Я прижимал спину, а свинья сучила ногами так, что я ползал коленками на снегу. Крик ее уже ослабевал, был хрипл и стонущ.

Тогда мы поднялись.

Я помнил, что опаливать свинью совсем недавно считалось преступлением — нужно было сдавать государству шкуру. Ее долго снимали ножами, боясь порезать, осторожно оттягивали, и туша из-под нее появлялась лохматой, с исполосованными шматками сала.

И я не понимал тогда смысла слов, что обронил с укоризной соседский старик: «Теперь уж и не попробуешь русской ветчины. Настоящей, со шкуркой».

И вот сейчас вовсю открыто горела во дворе солома, а мы переворачивали тяжелую тушу на жерди, продетой меж стянутых ног. И когда касался огонь еще не тронутой щетины, она трещала, курчавилась, кожа обугливалась до костяной твердости. Прокудин скоблил ее ножом, сбивая сухую гарь. Я набирал пучки соломы, зажигал о костер и подносил огонь к тем местам, где не охватывало тушу пламя.

— Только не перепали, — предостерегал Прокудин, — а то лопнет, шкурка расползется. Мы там паяльной лампой обработаем.

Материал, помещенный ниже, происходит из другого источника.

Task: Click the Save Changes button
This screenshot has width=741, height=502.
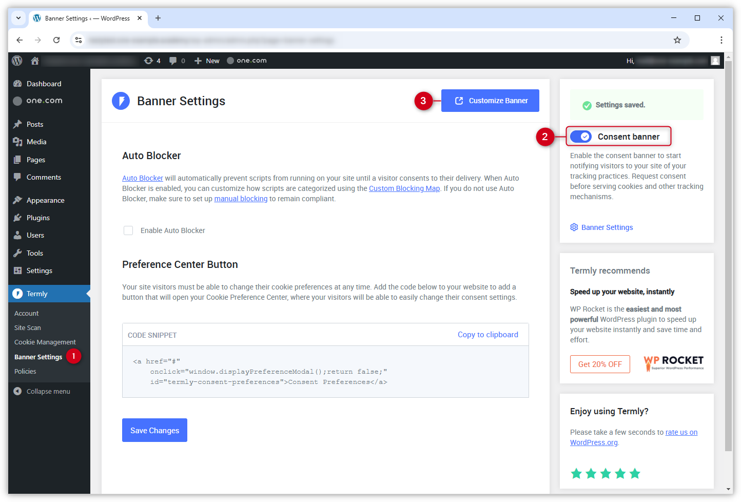Action: 154,430
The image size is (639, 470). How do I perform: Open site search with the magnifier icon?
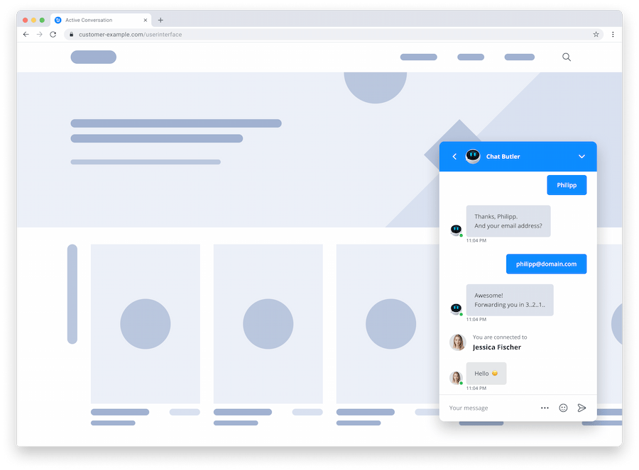click(566, 57)

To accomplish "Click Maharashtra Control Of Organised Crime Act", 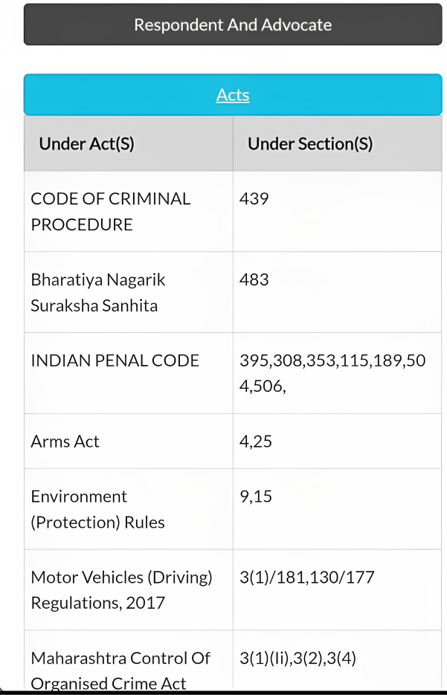I will [x=120, y=670].
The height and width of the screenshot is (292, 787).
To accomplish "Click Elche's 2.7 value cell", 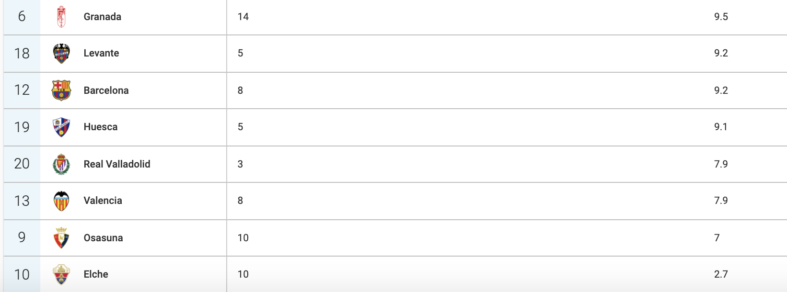I will tap(721, 274).
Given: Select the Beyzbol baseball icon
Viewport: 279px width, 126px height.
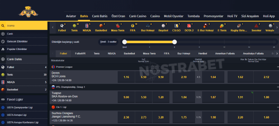Looking at the screenshot, I should pos(163,26).
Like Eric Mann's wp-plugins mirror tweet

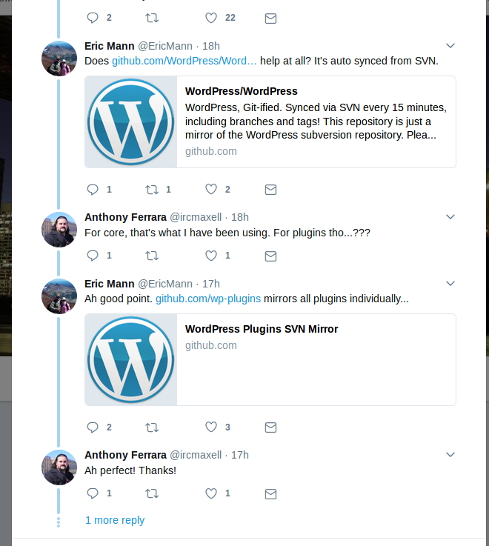pos(211,427)
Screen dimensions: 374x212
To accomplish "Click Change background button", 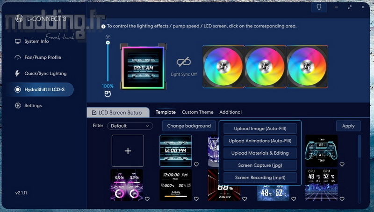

Он сбегал в сенцы, накачал баллончик с ручкой, поднес спичку, и шумно забило тугое пламя из патрончика. Лампу Прокудин отдал мне, а сам окунал тряпку в ведро с горячей водой, промывал желтую окаменевшую тушу.

Во дворе в сумеречном воздухе пахло душной и удивительно знакомой, родной гарью.

— Хочешь попробовать? — сказал он. — Ребячье лакомство. Похрусти. — Отрезал конец хрящеватого, свернувшегося от огня уха, подал мне. — Деревню вспомнишь…

Прокудин был умелым хозяином. Я подкладывал солому в огонь, светил, а он выгребал парные внутренности, что-то отдирал с силой, горячее и качающееся, складывал в таз.

— Петька, иди мать зови!

Жена вышла из избы, Прокудин отрезал от похудевшего живота шматок мяса, подал ей:

— Иди, жарь. Мы скоро закончим. Приготовь там.

Тяжелая сковорода на столе была горяча, еще шипела и пылила брызгами сала.

Я сидел за столом и пробовал засол огурцов. Прокудин, вымывшийся, торжественный, вынес неполный большой графин чего-то и многозначительно поставил на стол.

— Ты постой, пока не спеши с огурцами. По одной пропустим, потом посмотрим, какого моя баба поросенка выкормила. А то, может, ей не за что подносить… — Налил полные чайные стаканы, один пододвинул ко мне. — Видишь, сколько? Помаленьку, помаленьку — и накапало.

— Много. Завтра голова разболится.

— Ничего, это не водка. От водки болит, а от ней нет. Чистая, черт, своя, без примеси.

Я выпил и не мог произнести слова. Что-то перехватило во мне, и я не мог выдохнуть.

— Что-то… — тихо произнес я, боясь своих слов, — они больно проходили, царапая горло. — Как огонь… Пожалуй, крепче московской. Градусов пятьдесят.

— Горит…

— Ну? — усомнился я. — Может, и не горит…

— Горит… Не веришь? Хочешь посмотреть?

— Хочу.

— Дай-ка посудинку.

Он поднялся, достал из шкафа алюминиевую ложку, плеснул в нее из графина.

Когда поднес к ложке зажженную спичку — я ничего не увидел.

— Нет. Это же не спирт. Градусов маловато.